How does UNSILO compare with your last company, Stibo Systems?
Actually, although Stibo is quite a large company, for much of my time there I was in a small group creating custom solutions for customers, expanding the core product, both as developer and later as architect, working with in-house and out of house teams. I would also handle customer customer communications for our projects, so in effect it was a bit like working with a startup. It means I have been in many customer meetings, right up to board level. I’m familiar with gathering individual requirements; my main job was sitting with customers, who would tell us we want to do XYZ, and we would establish if that was what they really wanted.

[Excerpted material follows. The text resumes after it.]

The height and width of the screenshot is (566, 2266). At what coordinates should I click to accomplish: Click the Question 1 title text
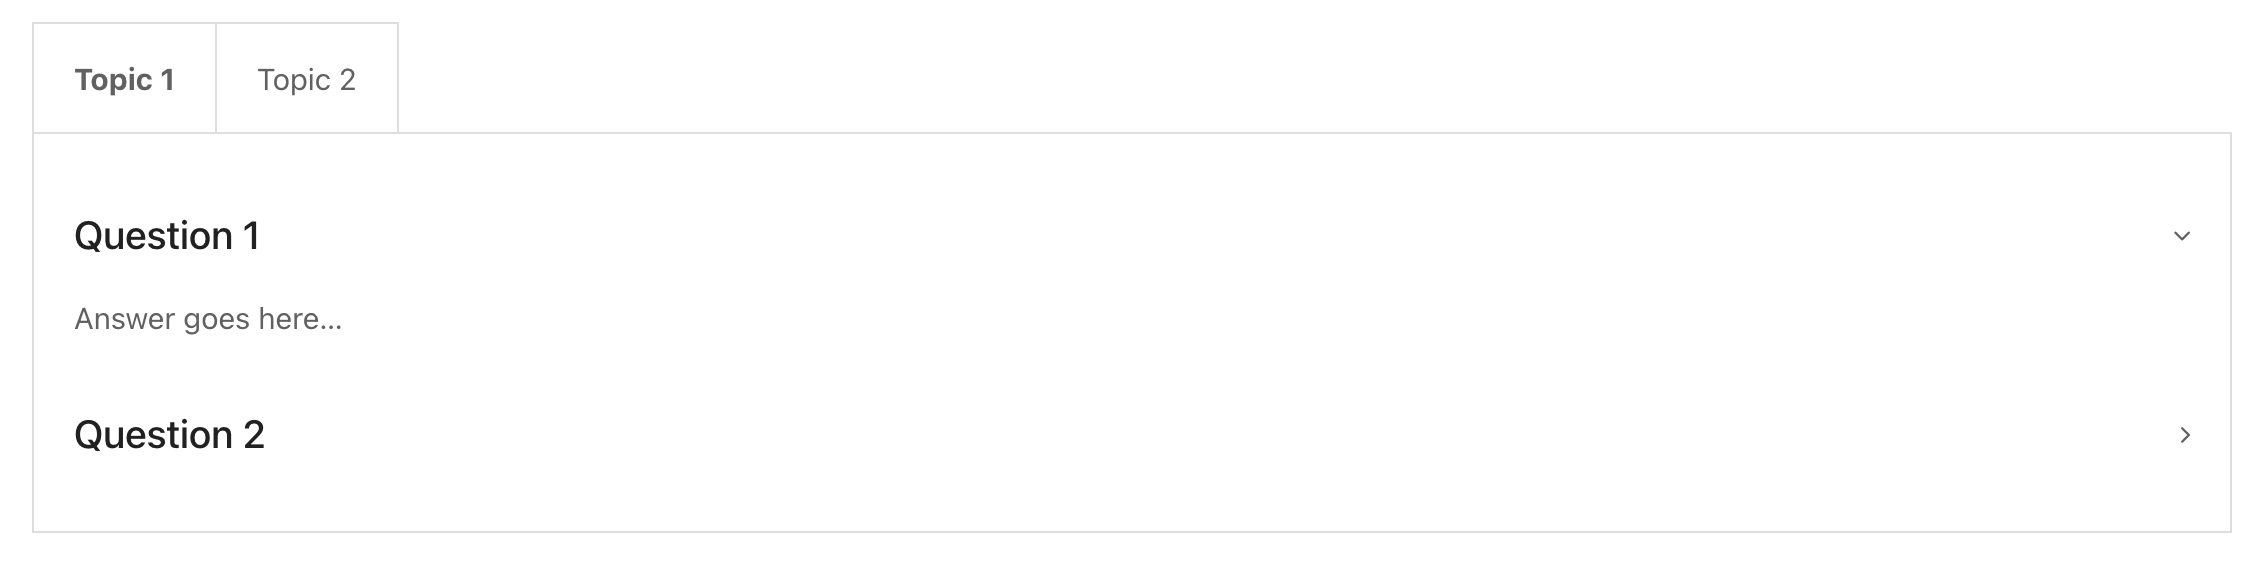pyautogui.click(x=167, y=236)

I loved the contact with people, as well as the technical side. Later, at Stibo, I moved into R&D, where we produced a three-year roadmap, with a software release every six months, a much more planned environment. This was a very different kind of software development.

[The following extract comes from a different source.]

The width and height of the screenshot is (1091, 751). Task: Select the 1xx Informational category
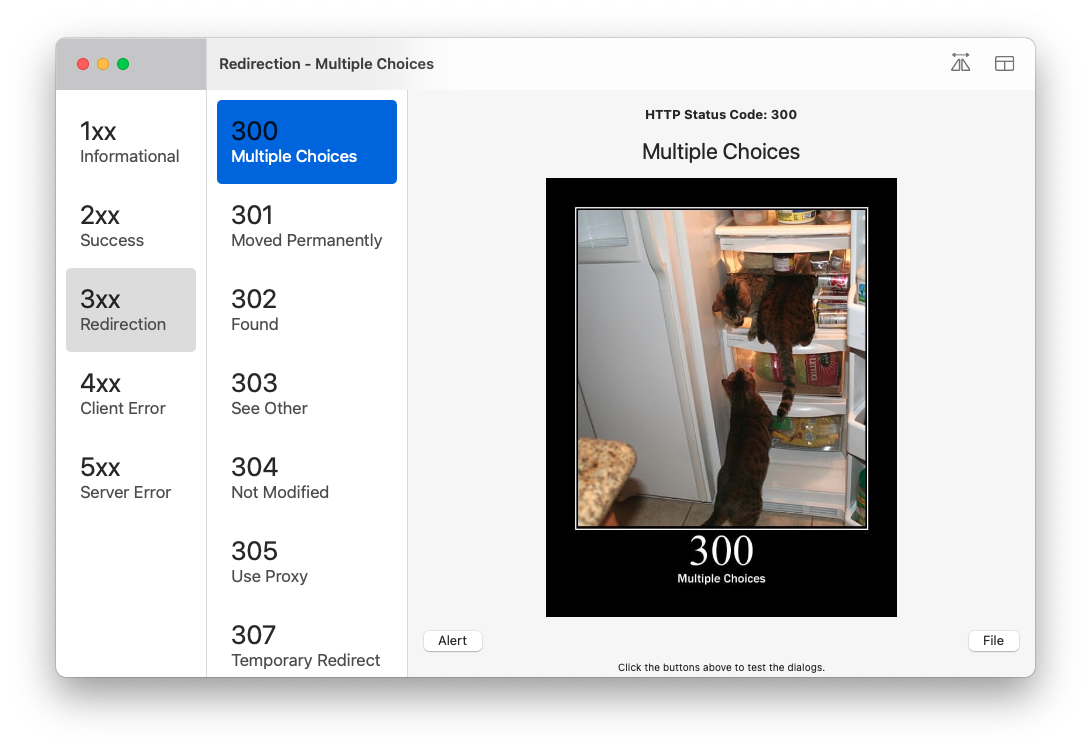point(131,142)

Stibo to UNSILO is certainly a contrast – at Stibo, with over 500 staff, people have more well-defined roles, but there is something of the same feel, the same corporate culture. Just because they are big, it doesn’t mean they had a well-defined process for everything. My experience from working with a technical consultancy was moving fast and talking frequently with the customers. A “goto attitude” was the style, producing something fast, and then refining it as required later.
Do you enjoy working at the cutting edge of technology?
Yes, but the thing about working on the cutting edge, is that sometimes you can cut yourself, as it were! Working with machine learning and NLP it is fascinating what you can and can’t do. In earlier roles I used to discuss how to fit things into existing frameworks; here I’m challenged in completely different ways. I look forward to working with NLP and machine learning – it’s incredibly fascinating!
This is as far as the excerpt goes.